For those not completely versed in our story, here is an abbreviated timeline:
- 1/18/19: Born 3 days before scheduled C section. Discharged a day early at our request. We are elated to be home as a family of four.
- 1/22/19: First pediatrician's appointment reveals a heart murmur
- 1/28/19: Echocardiogram and labs drawn. Conrad is diagnosed with Coarctation of the Aorta, Atrial Septal Defect, Ventricular Septal Defect, Bicuspid Aortic Valve, and Patent Foramen Ovale. Surgery is when, not if.
- 1/29-31: Conrad has increasingly less energy to feed. We begin syringing milliliters of breast milk. We count wet diapers. We call about dehydration. Amanda comes to visit.

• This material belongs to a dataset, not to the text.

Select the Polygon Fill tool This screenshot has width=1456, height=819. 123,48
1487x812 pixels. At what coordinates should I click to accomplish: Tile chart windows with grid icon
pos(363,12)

- 2/1/19: Just after midnight, Conrad begins to vomit. We wake Amanda, who tells us to GO NOW to the ER. Admitted to the PICU and then medical transfer to St. Louis Children's Hospital.

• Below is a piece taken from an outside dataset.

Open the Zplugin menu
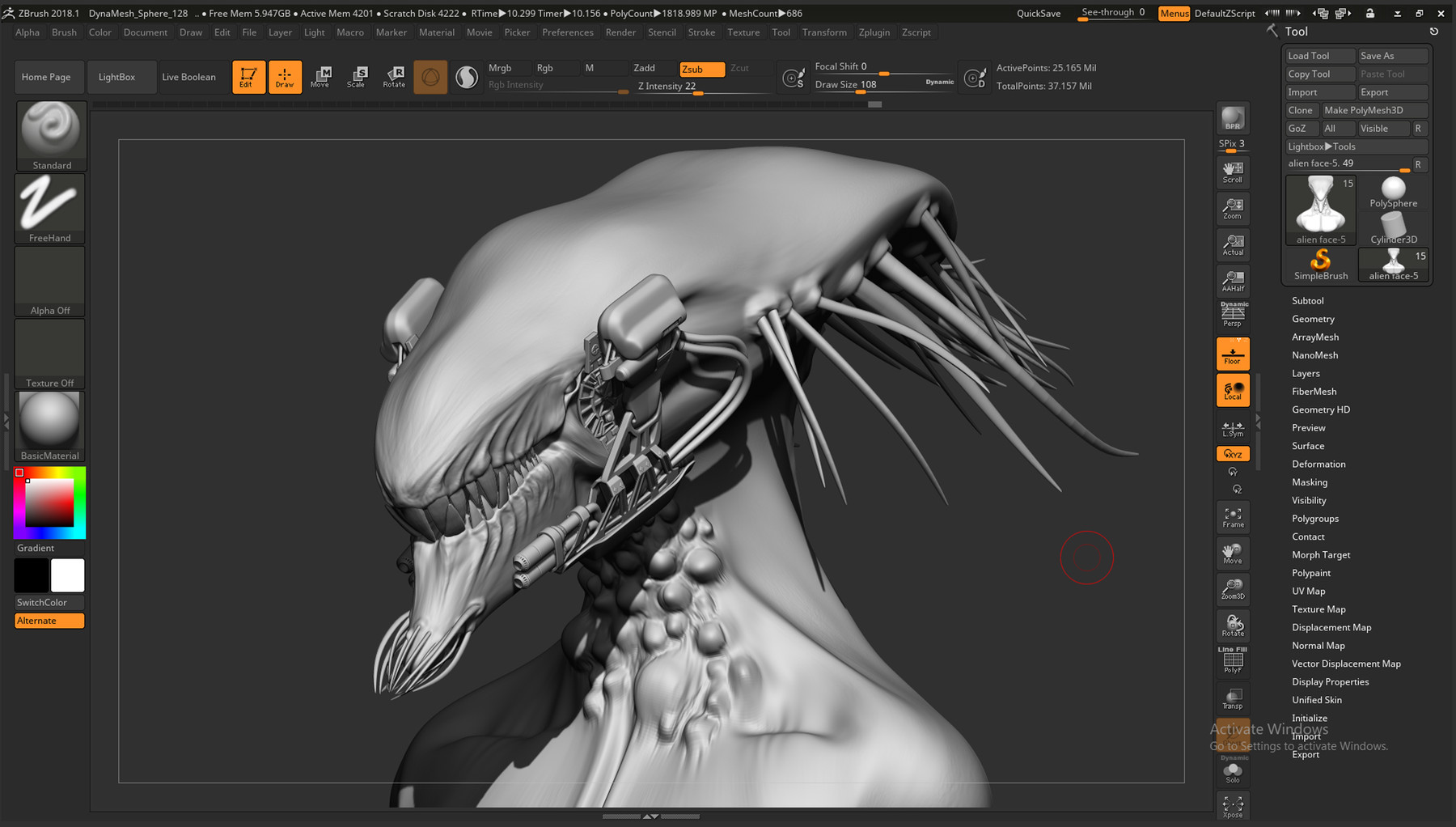 [874, 32]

- 2/2-2/5: Pre-operative testing. Waivers. Pumping. Walking the halls. Blake goes back and forth between STL and Litchfield to relieve his family of Cecily's care.

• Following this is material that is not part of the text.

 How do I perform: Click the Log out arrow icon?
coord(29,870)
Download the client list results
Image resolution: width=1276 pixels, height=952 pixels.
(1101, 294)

- 2/6/19: Surgery day. Conrad is taken back, and we wait for updates. Blake leaves to collect Cecily. Finally in the evening Conrad is out of surgery and back in a CICU room. When I see him, alone with a nurse, I weep. I don't even recognize my child. My sister flies in from Seattle to help with Cecily. Blake finally comes, and we cry together.
- 2/7-14: Days up and days down. Trial and error with weaning off drugs. Trying to gain weight and heal.
- 2/15/19: We are finally discharged after what feels like months.
- 2/16-3/6: Once home, feeding comes to a halt. We go to the pediatrician several times a week for weight checks. We are referred to a speech language pathologist, and she suspects vocal cord paralysis. The ENT confirms on the same day Conrad has his tongue tie clipped. We start new bottles and thickener.
- 3/7/20: Conrad finally gains weight and thrives. He is happy, sleeps well, and meets milestones on time, with the exception of speech. ENT dismisses us since his paralyzed cord is stable. Conrad's speech EXPLODES during the pandemic, and he is dismissed from speech therapy as well.
- 1/2021: His 6 month cardiology appointment in January brings news of a narrowing aortic valve, which we will continue to monitor.
- 7/17/21: Conrad's aortic valve continues to narrow slightly, but is overall stable, and we graduate to the solid gold standard of annual appointments.